The Washington Post recently published an article looking at doctors who’ve prescribed quack cures for covid such as ivermectin (an extremely profitable line of bullshit). Very few doctors have paid any penalty for so doing which doesn’t surprise me: doctors have a long history of not policing their own. Nor is it surprising that Republican states want to make it even harder to discipline anti-vaxx doctors; Ron DeSantis is clearly cool letting people die of covid if it convinces anti-vax Republicans that he’s on their side.
What did strike me about the article, though, is that some of the doctors spreading misinformation (masks don’t work! The vaccine is death!) or pushing quack cures go with the First Amendment as a defense: refusing to let them prescribe what lines their pockets (they don’t phrase it that way) violates their right of free speech! It’s “viewpoint discrimination!”
This is a common cry on the right: any criticism of them for being anti-trans, misogynist or whatever is oppression. They have a right to judge trans people, working women, rape victims, etc. because Free Speech but if conservatives get judged in return, that’s not Free Speech, it’s anti-Free Speech. They can punch down (or what they imagine is down) but nobody has the right to punch back up.

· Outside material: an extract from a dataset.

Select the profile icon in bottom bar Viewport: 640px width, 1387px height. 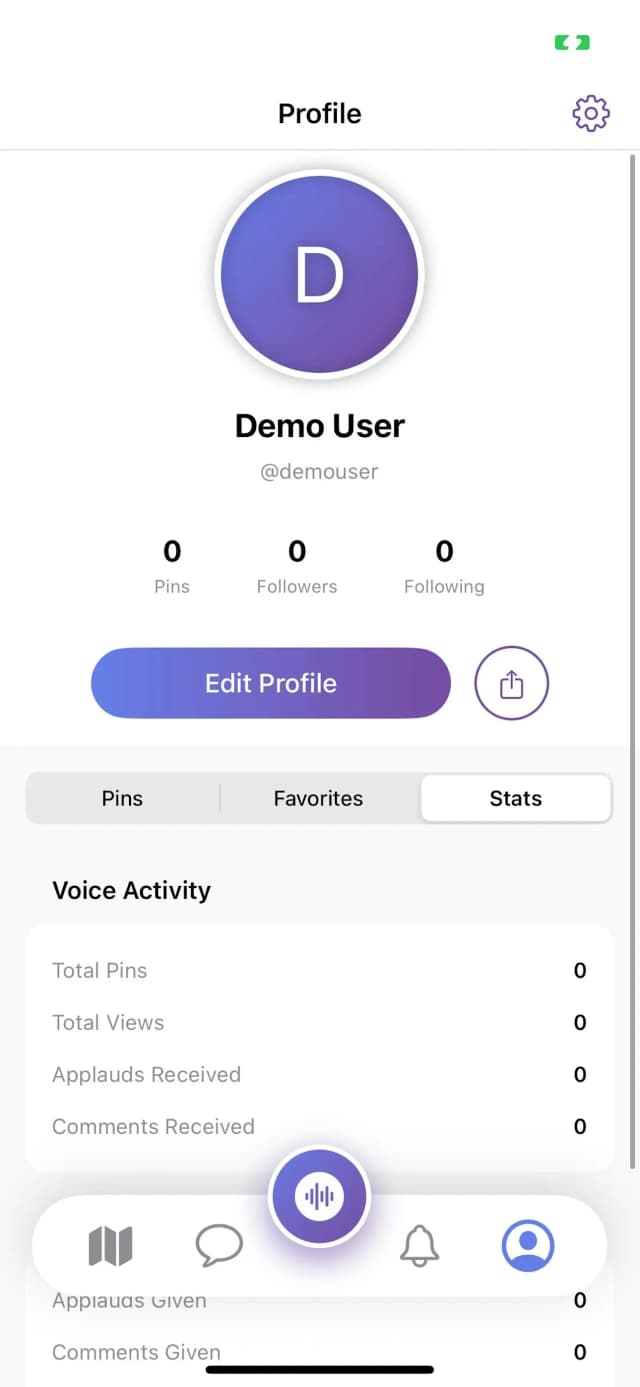(528, 1244)
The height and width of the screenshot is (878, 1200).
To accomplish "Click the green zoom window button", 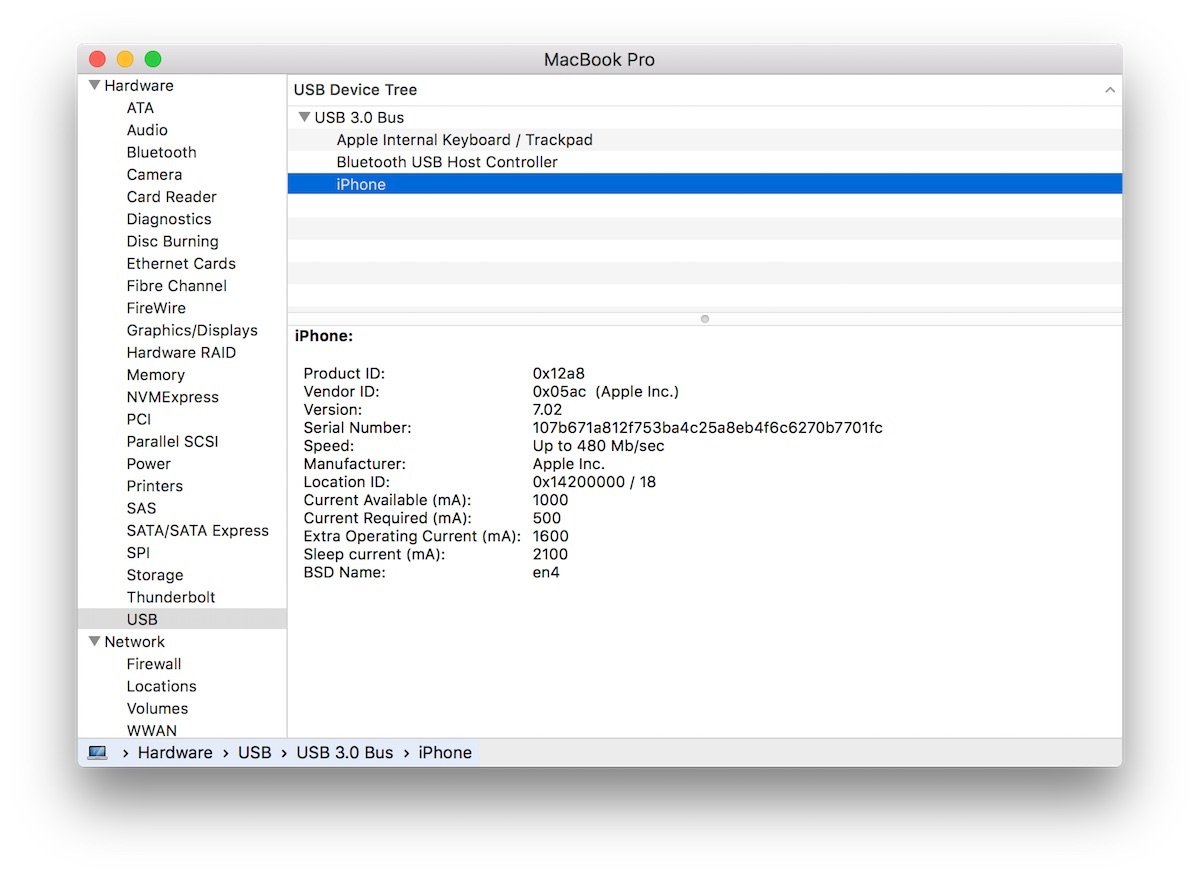I will tap(153, 59).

(The same is true of the fight over public libraries: I’m sure Moms for Liberty and similar groups would be outraged if liberals started filing to ban books the banners liked (for the record, I do not think “if you ban our books, we’ll ban yours” is a good tactic). Take this WaPo story about conservative Catholics demanding their community library take books out that offend them; Delores Oates, a local politician running for higher office, posted to a Catholic online group that they need supervisors “who care about the well-being of children.” I’m betting if someone pointed out the Catholic Church has done anything but protect children (some pedophilia cases are still being prosecuted) they’d be outraged.)

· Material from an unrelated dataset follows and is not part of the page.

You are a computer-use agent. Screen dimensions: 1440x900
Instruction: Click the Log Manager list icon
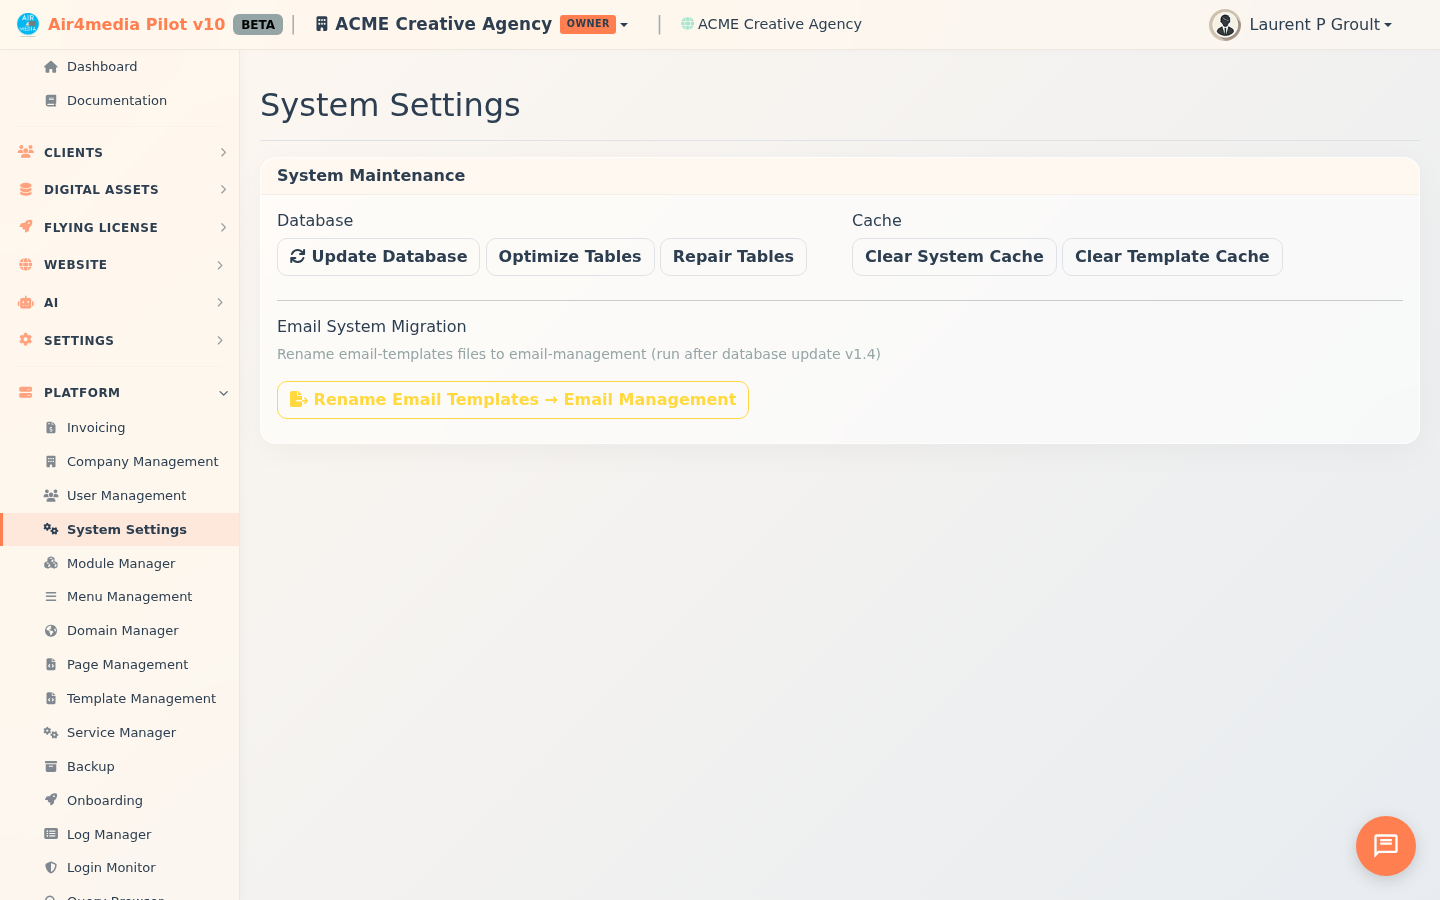[51, 834]
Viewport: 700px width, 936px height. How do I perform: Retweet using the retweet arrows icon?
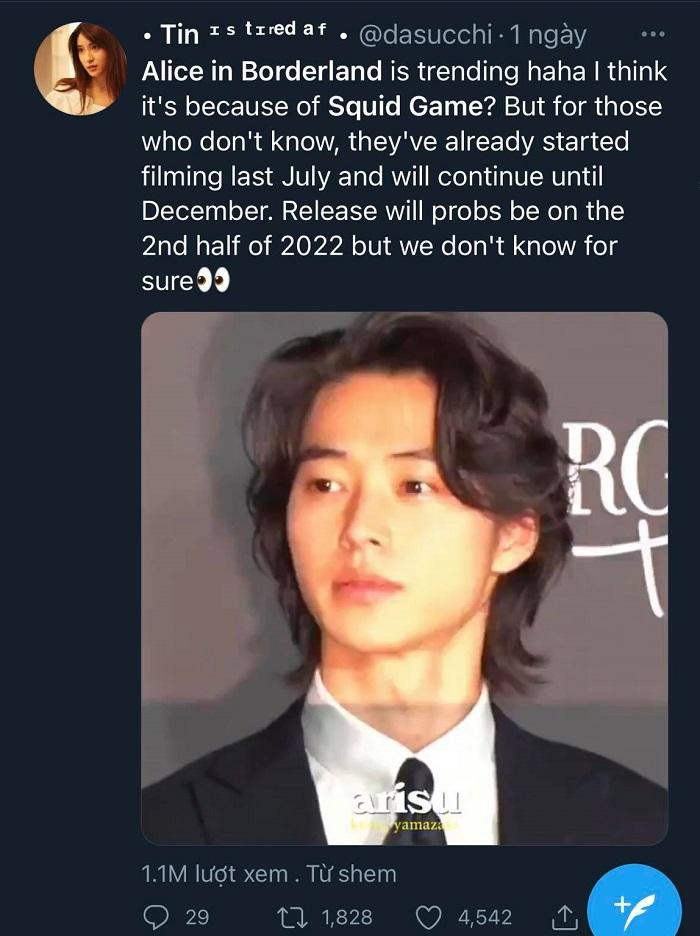point(294,916)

As for “viewpoint discrimination,” it’s perfectly reasonable to discriminate against some viewpoints, particularly in a scientific/medical setting. Sure, there’s a subjective element in medicine (as the excellent book Untreated says): at what point should someone with pneumonia go into the hospital? Does an injury need surgery or will it recover after rest? When do you send a patient to a specialist? And no, doctors should be free to make their best judgment call even if there’s room for disagreement.
But in the covid case we have doctors spewing bullshit and false facts, either because they’re crackpots or because there’s money in it. Telling doctors not to spread lies about covid, vaccines or ivermectin is entirely appropriate. Patients trust doctors; doctors shouldn’t be allowed to abuse that trust, whether for profit or personal ideology. As I said of Robert F. Kennedy’s anti-vax claims, there’s no scientific controversy here, purely a political one (as witness DeSantis proposing Kennedy as head of the CDC).
There are lots of situations the First Amendment doesn’t apply. Conspiracy to commit a crime (“All I said was, I’d pay him $5,000 to kill my wife. Free speech!”). Slander. Harassment. Shakezula presents a couple of examples. I think regulating medical speech is one more.